▶ [GOAL OF THE EXERCISE]
With pictures left out, output word for word the lines from the one containing "At what coordinates" through the end of the material below.

(DATASET EXCERPTS)

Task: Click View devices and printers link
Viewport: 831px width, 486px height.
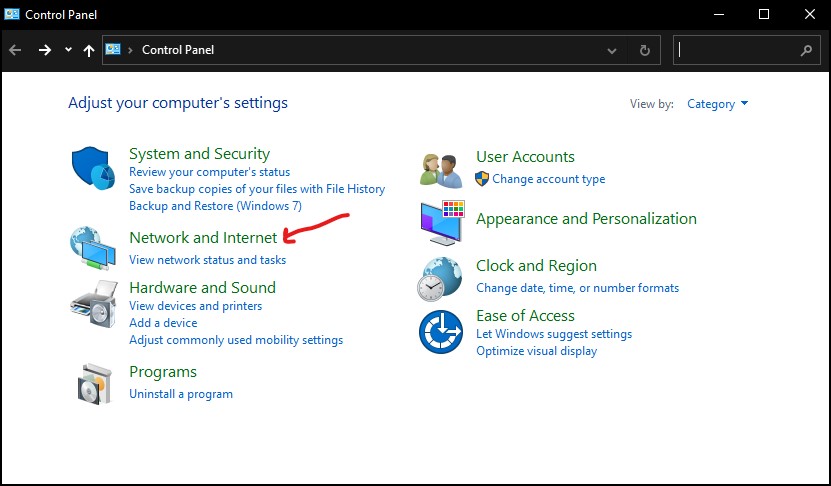Action: (196, 306)
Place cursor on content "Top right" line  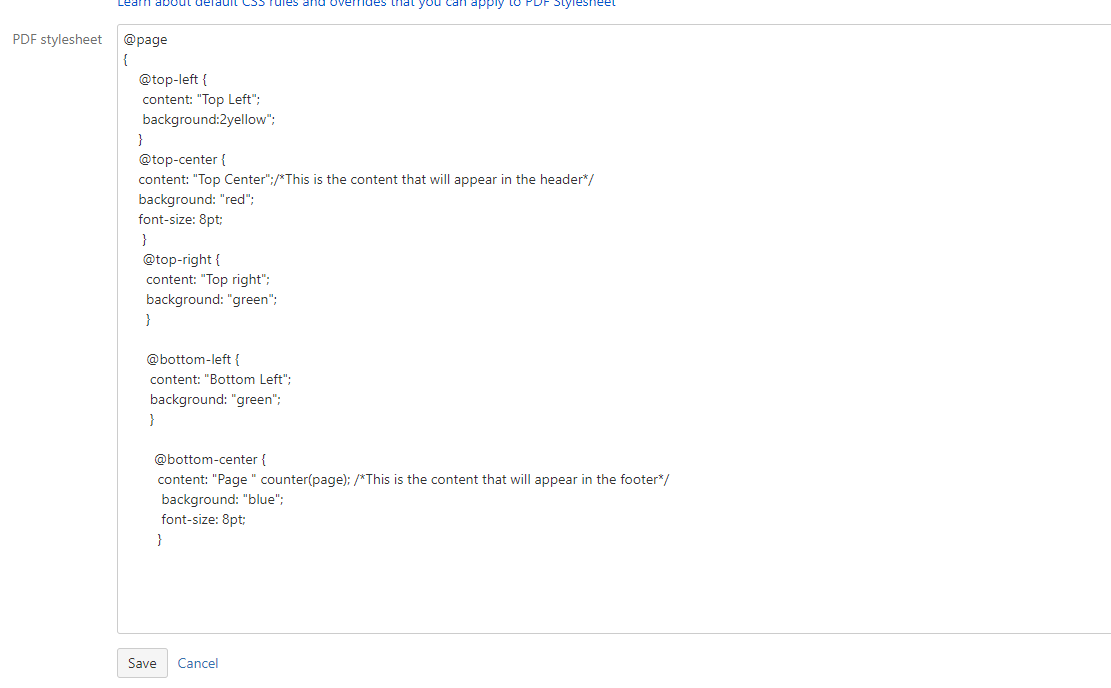click(x=208, y=280)
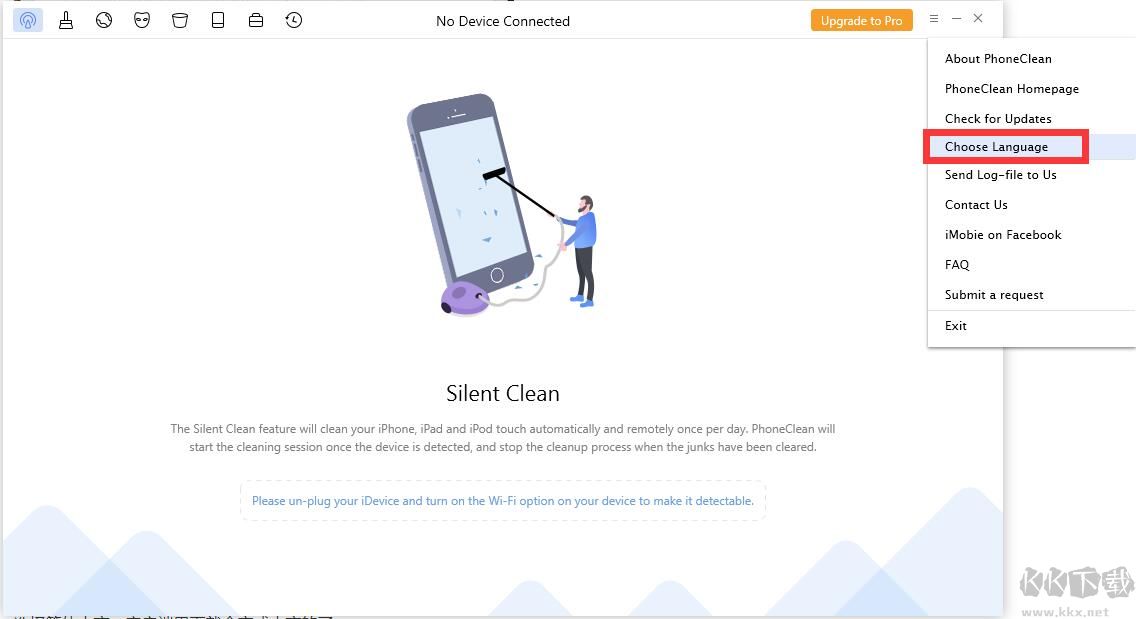Open PhoneClean Homepage
This screenshot has height=619, width=1136.
click(1012, 88)
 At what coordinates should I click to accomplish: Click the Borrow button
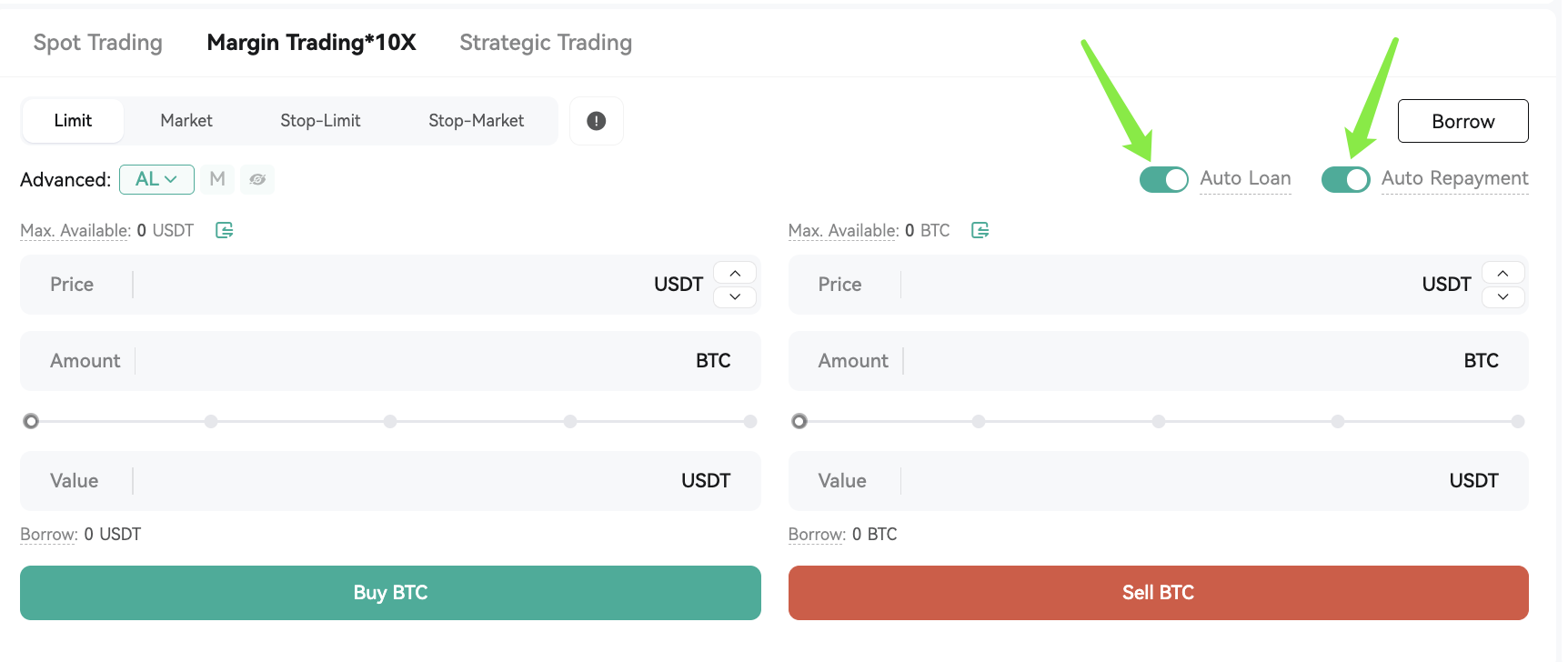coord(1462,121)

(End DATASET EXCERPTS)

▶ [TASK RESPONSE]
 At what coordinates should I click to accomplish: Click the Borrow button
coord(1462,121)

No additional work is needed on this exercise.